■ CONSIGNE
Recopiez intégralement l'extrait sur la génétique moléculaire, s'il vous plaît, sans y changer un seul mot.

=== EXTRAIT DU DOCUMENT ===

L'enjeu ? En premier lieu, localiser les gènes impliqués dans les quelque 3 000 maladies héréditaires dont souffre l'espèce humaine. Grâce à ces travaux, le mécanisme moléculaire de près de 500 pathologies a déjà été partiellement élucidé, ouvrant pour certaines la voie au diagnostic prénatal, voire au traitement thérapeutique de maladies graves et jusqu'alors mal comprises : la myopathie de Duchenne, la mucoviscidose ou les affections impliquées dans certains cancers, pour n'en citer que quelques exemples.

Au-delà de ses implications médicales, la génétique moléculaire se révèle un extraordinaire outil de connaissance des espèces vivantes. Le loup rouge, classé « espèce protégée » depuis 1967, vient ainsi d'être trahi par son ADN (acide désoxyribonucléique, porteur de l'information génétique). Deux chercheurs américains ont comparé ses gènes à ceux du coyote et du loup gris. Conclusion : le loup rouge est un hybride de ces deux espèces, et pourrait bien en perdre toute protection.

=== ENREGISTREMENTS ===

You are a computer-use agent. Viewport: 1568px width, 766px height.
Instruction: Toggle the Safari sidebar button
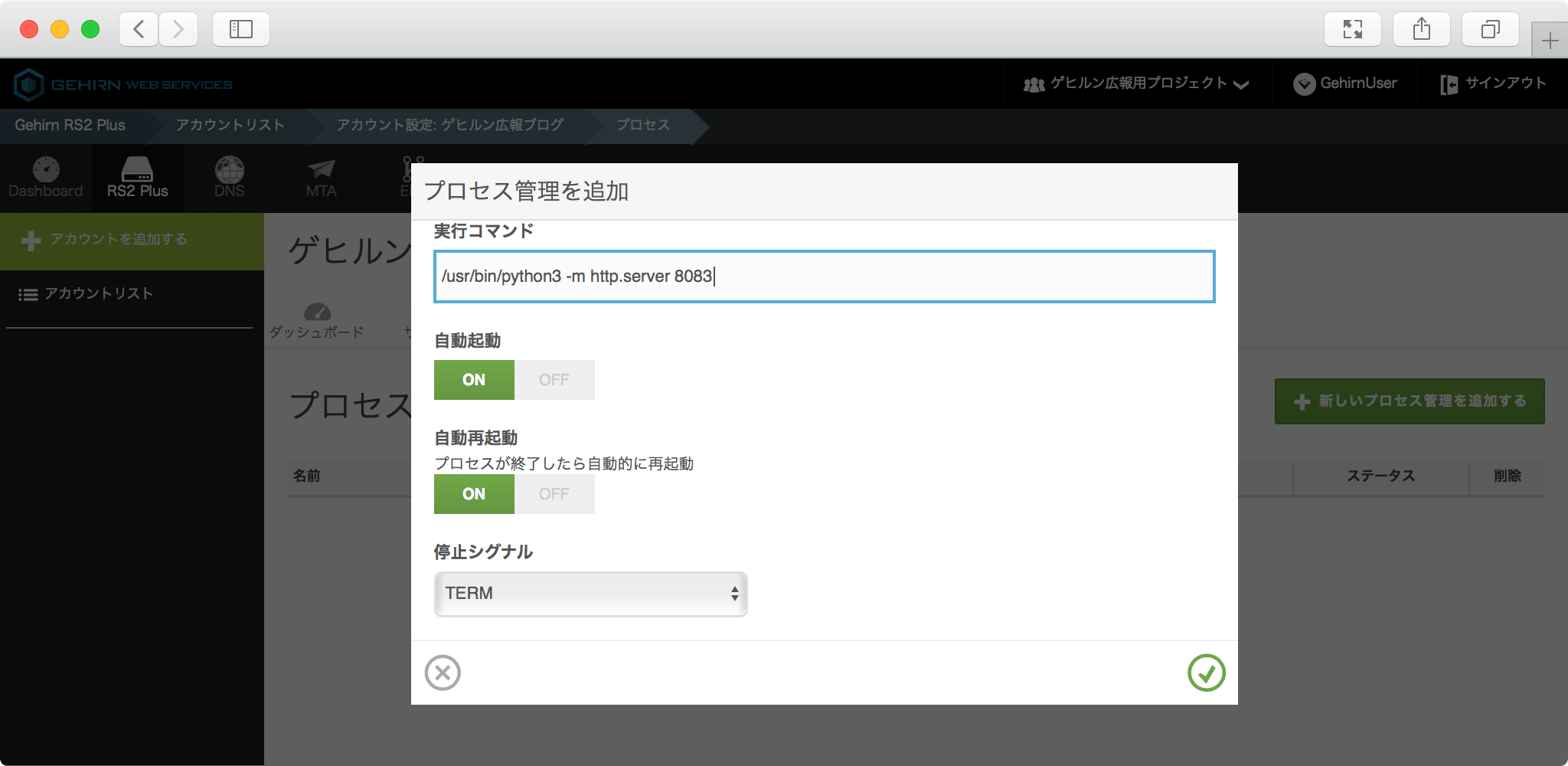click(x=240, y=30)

===
=== ENREGISTREMENTS ===

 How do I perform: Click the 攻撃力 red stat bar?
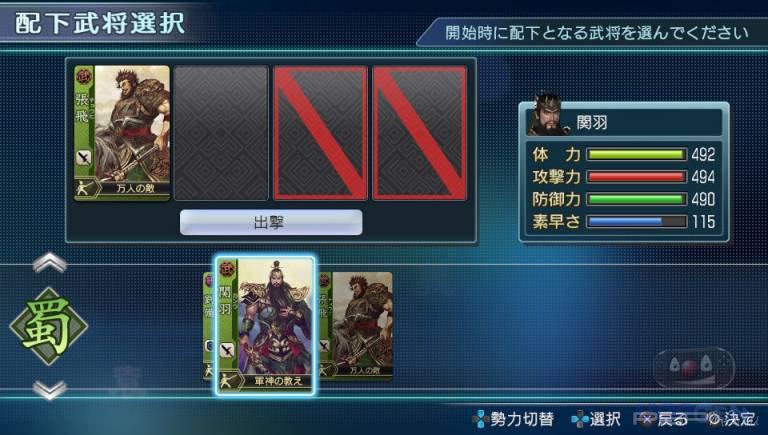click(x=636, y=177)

===

■ RÉPONSE ATTENDUE
L'enjeu ? En premier lieu, localiser les gènes impliqués dans les quelque 3 000 maladies héréditaires dont souffre l'espèce humaine. Grâce à ces travaux, le mécanisme moléculaire de près de 500 pathologies a déjà été partiellement élucidé, ouvrant pour certaines la voie au diagnostic prénatal, voire au traitement thérapeutique de maladies graves et jusqu'alors mal comprises : la myopathie de Duchenne, la mucoviscidose ou les affections impliquées dans certains cancers, pour n'en citer que quelques exemples.

Au-delà de ses implications médicales, la génétique moléculaire se révèle un extraordinaire outil de connaissance des espèces vivantes. Le loup rouge, classé « espèce protégée » depuis 1967, vient ainsi d'être trahi par son ADN (acide désoxyribonucléique, porteur de l'information génétique). Deux chercheurs américains ont comparé ses gènes à ceux du coyote et du loup gris. Conclusion : le loup rouge est un hybride de ces deux espèces, et pourrait bien en perdre toute protection.